Self-Supervised Human Activity Recognition with Localized Time-Frequency Contrastive Representation Learning

by   Setareh Rahimi Taghanaki, et al.

In this paper, we propose a self-supervised learning solution for human activity recognition with smartphone accelerometer data. We aim to develop a model that learns strong representations from accelerometer signals, in order to perform robust human activity classification, while reducing the model's reliance on class labels. Specifically, we intend to enable cross-dataset transfer learning such that our network pre-trained on a particular dataset can perform effective activity classification on other datasets (successive to a small amount of fine-tuning). To tackle this problem, we design our solution with the intention of learning as much information from the accelerometer signals as possible. As a result, we design two separate pipelines, one that learns the data in time-frequency domain, and the other in time-domain alone. In order to address the issues mentioned above in regards to cross-dataset transfer learning, we use self-supervised contrastive learning to train each of these streams. Next, each stream is fine-tuned for final classification, and eventually the two are fused to provide the final results.

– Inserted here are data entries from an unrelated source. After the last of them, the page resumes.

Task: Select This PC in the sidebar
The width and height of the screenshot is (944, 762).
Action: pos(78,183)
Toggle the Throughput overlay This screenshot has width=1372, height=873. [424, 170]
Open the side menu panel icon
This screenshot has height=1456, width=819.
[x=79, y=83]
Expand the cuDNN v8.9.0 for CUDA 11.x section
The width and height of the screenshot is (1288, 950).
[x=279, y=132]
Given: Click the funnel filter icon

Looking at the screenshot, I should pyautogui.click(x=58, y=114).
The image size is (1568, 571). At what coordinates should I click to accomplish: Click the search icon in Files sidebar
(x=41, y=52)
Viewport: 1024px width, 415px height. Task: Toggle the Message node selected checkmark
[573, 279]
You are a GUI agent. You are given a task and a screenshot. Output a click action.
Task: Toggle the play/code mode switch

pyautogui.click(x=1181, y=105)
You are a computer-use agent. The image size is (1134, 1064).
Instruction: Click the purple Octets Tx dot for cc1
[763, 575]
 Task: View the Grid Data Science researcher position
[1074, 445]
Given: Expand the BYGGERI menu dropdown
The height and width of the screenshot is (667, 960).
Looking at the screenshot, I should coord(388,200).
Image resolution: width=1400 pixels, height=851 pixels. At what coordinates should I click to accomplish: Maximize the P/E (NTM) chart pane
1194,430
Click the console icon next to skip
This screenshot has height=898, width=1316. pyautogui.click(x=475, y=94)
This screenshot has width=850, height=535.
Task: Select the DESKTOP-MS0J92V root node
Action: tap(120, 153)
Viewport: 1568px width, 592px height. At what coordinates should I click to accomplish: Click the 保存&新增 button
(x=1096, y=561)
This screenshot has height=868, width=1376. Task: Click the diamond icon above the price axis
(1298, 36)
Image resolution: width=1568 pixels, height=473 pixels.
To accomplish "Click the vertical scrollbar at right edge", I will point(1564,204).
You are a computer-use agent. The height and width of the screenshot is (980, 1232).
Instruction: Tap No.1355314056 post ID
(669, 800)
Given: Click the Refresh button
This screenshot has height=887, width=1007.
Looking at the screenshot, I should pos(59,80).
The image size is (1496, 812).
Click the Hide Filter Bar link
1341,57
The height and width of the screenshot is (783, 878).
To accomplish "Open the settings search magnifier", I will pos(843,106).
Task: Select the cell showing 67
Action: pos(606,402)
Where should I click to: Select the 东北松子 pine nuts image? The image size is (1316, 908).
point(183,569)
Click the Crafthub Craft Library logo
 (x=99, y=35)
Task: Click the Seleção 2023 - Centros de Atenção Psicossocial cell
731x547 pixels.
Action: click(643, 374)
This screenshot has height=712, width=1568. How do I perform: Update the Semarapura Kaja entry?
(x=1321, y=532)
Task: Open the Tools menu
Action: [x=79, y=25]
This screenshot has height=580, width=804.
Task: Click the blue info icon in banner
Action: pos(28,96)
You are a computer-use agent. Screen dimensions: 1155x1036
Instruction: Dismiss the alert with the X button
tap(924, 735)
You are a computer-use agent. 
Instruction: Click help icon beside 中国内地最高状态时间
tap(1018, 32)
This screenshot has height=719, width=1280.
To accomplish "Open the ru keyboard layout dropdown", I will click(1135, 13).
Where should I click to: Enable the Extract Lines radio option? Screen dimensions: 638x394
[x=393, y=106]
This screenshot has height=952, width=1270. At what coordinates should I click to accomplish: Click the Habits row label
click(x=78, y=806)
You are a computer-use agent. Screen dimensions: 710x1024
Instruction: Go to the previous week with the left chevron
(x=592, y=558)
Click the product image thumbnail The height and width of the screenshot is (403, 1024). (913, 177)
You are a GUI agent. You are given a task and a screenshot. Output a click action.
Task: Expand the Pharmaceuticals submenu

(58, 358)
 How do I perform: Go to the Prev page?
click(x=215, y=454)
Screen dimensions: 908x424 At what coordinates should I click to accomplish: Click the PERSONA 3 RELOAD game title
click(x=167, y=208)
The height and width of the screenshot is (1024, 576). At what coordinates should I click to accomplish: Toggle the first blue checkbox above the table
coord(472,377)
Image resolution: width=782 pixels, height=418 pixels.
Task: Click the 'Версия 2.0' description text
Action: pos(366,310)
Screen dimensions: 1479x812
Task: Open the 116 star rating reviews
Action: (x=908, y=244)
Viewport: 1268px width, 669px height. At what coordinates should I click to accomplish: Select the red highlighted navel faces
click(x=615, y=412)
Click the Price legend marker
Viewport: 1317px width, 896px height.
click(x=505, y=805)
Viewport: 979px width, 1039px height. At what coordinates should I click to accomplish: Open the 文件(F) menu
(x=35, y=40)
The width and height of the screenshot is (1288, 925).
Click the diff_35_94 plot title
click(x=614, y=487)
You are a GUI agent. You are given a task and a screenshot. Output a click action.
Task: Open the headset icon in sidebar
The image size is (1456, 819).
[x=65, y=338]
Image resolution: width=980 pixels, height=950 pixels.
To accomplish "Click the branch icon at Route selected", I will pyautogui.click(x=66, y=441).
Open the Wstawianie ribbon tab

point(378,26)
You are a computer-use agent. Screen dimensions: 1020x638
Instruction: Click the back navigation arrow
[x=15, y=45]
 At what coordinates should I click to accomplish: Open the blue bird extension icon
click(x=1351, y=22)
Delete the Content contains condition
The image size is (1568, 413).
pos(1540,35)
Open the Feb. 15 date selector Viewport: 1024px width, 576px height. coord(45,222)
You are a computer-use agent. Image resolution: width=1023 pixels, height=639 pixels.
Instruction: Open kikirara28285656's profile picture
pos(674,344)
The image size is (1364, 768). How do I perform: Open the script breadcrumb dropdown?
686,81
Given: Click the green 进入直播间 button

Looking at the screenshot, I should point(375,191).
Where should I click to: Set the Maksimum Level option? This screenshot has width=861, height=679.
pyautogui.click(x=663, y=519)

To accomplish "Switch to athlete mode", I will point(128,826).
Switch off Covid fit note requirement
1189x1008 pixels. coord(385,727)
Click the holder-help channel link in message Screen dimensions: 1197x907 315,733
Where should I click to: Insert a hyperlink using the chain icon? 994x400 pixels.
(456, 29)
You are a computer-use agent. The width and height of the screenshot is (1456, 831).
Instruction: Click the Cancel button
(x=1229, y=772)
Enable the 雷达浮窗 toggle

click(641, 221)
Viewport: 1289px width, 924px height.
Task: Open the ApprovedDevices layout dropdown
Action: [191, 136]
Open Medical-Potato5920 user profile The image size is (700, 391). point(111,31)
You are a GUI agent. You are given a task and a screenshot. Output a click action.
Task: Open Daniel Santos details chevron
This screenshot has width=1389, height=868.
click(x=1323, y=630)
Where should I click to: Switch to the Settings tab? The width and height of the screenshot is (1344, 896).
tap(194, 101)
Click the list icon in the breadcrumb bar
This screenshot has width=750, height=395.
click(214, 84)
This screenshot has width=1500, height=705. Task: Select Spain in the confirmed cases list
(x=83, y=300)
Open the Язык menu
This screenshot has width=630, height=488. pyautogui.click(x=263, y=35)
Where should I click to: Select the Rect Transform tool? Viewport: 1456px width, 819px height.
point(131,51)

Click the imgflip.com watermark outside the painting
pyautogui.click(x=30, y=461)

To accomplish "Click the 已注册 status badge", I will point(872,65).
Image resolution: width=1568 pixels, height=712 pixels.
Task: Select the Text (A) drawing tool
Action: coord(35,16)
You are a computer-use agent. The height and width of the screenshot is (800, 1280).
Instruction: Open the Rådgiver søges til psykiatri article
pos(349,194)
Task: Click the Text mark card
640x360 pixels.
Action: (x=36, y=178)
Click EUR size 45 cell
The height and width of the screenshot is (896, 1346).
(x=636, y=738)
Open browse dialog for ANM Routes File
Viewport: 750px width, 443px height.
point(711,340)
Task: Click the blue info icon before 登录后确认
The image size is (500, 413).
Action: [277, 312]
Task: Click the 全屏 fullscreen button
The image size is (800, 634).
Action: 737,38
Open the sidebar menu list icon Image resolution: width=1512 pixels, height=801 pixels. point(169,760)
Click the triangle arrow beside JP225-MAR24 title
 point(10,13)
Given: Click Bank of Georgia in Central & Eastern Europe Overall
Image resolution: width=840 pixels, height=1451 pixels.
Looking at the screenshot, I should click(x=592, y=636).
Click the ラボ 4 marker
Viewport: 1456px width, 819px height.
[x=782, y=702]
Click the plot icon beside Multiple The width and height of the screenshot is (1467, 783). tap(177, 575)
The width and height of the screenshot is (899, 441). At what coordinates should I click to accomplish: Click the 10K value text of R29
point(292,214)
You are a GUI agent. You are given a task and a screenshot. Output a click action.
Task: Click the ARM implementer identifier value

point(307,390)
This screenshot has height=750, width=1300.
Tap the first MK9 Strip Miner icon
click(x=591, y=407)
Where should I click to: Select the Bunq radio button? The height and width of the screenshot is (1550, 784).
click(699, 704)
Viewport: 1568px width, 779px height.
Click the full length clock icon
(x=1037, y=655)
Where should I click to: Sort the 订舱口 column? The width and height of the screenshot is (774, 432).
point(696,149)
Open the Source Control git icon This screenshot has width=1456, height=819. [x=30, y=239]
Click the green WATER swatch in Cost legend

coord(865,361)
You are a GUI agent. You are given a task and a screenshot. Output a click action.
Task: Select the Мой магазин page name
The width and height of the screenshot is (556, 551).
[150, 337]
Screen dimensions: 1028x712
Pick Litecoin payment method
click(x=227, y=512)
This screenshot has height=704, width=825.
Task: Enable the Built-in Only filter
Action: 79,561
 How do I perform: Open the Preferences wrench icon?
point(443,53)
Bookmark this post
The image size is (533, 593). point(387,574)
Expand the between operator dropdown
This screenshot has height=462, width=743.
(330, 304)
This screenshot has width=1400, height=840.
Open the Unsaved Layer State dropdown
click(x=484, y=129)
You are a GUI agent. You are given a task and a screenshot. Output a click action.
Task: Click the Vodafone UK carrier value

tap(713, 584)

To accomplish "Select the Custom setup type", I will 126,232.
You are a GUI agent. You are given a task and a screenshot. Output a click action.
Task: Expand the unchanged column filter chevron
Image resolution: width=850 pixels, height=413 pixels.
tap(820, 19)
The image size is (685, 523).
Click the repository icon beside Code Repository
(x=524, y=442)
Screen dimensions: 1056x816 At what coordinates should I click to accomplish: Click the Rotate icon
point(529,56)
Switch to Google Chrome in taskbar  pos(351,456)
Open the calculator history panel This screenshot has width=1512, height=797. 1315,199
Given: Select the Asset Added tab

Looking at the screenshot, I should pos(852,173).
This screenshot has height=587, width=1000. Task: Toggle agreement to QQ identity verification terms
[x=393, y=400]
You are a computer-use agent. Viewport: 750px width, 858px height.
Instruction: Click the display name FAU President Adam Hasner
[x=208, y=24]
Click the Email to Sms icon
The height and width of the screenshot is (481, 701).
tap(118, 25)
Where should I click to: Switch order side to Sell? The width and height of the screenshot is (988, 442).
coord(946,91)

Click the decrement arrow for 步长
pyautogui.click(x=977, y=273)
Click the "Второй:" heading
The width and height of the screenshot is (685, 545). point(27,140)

We evaluate the performance of the proposed solution on three datasets, namely MotionSense, HAPT, and HHAR, and demonstrate that our solution outperforms prior works in this field. We further evaluate the performance of the method in learning generalized features, by using MobiAct dataset for pre-training and the remaining three datasets for the downstream classification task, and show that the proposed solution achieves better performance in comparison with other self-supervised methods in cross-dataset transfer learning.